Laminectomy is a surgery to remove part of a vertebra of the spine. Lamina is the specific removed part. This structure is the roof of the spinal canal that gives support and protection for the backside of the spinal cord.
However, it is often performed in order to remove a broken disc between the vertebrae.
In other words, laminectomy will allow opening the spinal canal, so that the spinal nerves have more space. Discectomy, foraminotomy and a vertebral arthrodesis can also be performed. You will be asleep, so you will not feel pain (general anaesthesia).
You will lie face down on the operating table. The surgeon will make an incision in the middle of the back or neck. After that, he pushes aside the skin, muscles and ligaments.

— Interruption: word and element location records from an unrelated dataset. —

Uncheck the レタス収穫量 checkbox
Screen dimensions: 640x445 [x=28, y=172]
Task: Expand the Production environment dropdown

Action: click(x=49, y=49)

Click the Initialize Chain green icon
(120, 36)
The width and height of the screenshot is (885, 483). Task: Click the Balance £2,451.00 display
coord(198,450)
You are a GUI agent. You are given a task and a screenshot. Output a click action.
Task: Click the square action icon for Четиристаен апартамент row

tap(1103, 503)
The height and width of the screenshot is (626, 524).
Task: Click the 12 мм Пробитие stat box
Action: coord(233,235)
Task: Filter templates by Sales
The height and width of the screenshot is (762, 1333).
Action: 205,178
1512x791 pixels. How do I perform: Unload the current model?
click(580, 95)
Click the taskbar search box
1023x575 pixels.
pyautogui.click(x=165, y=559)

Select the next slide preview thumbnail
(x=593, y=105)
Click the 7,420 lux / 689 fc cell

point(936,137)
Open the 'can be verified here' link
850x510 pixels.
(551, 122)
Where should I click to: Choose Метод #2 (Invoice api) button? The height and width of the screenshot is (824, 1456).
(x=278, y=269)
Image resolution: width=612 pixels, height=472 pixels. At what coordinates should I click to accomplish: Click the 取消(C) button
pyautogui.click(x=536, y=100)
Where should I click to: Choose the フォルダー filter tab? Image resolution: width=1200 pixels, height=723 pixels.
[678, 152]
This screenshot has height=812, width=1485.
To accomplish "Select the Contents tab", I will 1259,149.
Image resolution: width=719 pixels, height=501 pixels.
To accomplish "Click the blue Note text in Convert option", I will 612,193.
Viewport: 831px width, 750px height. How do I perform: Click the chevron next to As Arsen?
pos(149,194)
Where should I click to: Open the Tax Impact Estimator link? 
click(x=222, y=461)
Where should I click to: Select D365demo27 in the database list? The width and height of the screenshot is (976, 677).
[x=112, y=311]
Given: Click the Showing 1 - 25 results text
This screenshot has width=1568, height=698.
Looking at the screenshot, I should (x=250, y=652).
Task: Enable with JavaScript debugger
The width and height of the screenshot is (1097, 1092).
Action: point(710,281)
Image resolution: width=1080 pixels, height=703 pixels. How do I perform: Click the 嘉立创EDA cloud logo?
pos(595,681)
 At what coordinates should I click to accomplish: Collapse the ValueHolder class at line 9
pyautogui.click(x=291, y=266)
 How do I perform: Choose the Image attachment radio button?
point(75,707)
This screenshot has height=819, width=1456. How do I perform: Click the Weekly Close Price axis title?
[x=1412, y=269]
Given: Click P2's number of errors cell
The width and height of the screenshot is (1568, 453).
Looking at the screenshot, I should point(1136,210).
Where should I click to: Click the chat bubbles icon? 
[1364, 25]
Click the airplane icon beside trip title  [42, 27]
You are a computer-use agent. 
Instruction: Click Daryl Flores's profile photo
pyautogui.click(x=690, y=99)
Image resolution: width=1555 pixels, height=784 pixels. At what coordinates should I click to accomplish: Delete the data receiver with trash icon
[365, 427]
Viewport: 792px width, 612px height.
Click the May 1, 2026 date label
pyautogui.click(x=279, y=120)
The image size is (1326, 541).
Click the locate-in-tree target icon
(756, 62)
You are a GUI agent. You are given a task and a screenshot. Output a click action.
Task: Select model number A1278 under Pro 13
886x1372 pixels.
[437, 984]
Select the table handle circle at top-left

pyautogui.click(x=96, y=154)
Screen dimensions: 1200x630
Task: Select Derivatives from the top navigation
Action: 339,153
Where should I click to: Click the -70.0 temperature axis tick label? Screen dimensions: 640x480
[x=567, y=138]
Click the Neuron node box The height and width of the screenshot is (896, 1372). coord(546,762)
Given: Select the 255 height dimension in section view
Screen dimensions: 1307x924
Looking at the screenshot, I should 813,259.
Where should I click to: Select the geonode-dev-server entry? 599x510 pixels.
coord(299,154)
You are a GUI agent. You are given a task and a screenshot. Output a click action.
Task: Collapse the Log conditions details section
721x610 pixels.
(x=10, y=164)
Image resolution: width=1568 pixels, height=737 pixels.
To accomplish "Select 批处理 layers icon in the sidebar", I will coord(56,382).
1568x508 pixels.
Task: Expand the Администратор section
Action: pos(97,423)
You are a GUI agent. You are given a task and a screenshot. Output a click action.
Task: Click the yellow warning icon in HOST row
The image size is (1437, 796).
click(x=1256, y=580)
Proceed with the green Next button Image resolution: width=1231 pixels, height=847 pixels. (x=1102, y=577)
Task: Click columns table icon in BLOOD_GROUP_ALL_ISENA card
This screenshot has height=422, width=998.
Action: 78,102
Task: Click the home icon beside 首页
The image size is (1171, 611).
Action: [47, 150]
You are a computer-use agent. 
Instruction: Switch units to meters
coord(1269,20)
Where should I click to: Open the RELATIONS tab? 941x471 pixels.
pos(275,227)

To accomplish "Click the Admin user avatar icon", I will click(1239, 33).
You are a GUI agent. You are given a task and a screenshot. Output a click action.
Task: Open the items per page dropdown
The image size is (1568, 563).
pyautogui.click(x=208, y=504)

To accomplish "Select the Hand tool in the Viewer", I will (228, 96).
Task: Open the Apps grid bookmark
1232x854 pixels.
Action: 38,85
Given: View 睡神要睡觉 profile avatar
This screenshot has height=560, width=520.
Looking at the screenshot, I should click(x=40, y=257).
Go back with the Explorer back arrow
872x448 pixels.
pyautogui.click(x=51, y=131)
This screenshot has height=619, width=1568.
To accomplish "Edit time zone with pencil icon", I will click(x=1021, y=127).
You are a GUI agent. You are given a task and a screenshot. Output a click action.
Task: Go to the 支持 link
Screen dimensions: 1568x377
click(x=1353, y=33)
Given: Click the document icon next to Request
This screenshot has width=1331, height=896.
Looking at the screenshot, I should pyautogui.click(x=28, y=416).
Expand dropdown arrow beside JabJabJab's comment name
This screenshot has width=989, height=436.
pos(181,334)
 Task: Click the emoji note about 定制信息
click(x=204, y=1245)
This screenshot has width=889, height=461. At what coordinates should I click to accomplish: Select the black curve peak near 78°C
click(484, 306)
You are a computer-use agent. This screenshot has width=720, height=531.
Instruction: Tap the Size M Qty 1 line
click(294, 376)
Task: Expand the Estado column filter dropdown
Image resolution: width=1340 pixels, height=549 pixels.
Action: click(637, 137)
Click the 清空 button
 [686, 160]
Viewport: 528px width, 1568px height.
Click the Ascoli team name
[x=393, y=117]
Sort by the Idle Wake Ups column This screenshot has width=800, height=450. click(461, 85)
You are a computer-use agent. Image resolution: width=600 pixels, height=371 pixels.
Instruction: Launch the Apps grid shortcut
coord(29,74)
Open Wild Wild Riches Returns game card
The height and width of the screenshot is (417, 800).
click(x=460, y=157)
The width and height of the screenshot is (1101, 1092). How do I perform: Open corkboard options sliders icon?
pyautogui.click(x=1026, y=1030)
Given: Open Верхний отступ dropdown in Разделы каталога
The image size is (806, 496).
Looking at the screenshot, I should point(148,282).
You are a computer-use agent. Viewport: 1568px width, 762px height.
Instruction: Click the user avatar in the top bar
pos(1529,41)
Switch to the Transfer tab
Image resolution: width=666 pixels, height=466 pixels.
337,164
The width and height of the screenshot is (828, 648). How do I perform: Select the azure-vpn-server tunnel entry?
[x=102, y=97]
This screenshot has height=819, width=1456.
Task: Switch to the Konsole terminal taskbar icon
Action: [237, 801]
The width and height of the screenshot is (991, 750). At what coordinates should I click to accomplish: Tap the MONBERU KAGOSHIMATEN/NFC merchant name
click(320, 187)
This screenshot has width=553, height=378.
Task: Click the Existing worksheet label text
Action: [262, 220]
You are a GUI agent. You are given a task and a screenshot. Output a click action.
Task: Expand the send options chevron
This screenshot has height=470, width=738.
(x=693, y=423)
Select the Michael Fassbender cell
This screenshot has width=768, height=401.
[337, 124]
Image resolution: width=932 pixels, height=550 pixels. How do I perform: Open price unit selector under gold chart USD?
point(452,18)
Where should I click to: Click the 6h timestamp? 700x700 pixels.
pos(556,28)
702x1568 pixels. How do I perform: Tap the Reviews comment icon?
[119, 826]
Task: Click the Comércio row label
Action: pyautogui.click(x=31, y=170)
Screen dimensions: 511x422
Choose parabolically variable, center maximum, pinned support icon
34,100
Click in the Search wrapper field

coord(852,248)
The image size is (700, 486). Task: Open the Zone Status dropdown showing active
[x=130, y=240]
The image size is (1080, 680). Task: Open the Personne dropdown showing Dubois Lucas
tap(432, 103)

Some or all of the bones in that area can be removed on both sides of the spine, along with the spinous process, the angular part of the spine. The surgeon will remove any small disc fragments, bone spurs (bony projections that develop along bone edges), or other soft tissue.
On the other hand, the surgeon can also perform a foraminotomy (to widen the opening where the nerve roots leave the spine) at this time. After that, you can undergo a vertebral arthrodesis to confirm that the spine is stable after surgery. This surgery may take 1 to 3 hours.
Reasons to perform the procedure
Spinal stenosis is a medical indication to perform laminectomy. This condition refers to the narrowing of the spine that causes pressure on the spinal cord or narrowing of the openings (called intervertebral foramina) where the spinal nerves exit the spinal column.
In the procedure, the surgeon removes damaged bones and discs, which allows getting more space for the spinal nerves and spine.
The symptoms can be:
- Pain or numbness in one or both legs.
- Weakness or heaviness in the buttocks or legs.
- Problems to control the bladder and bowel.
Laminectomy for spinal stenosis will often provide total or partial relief of symptoms.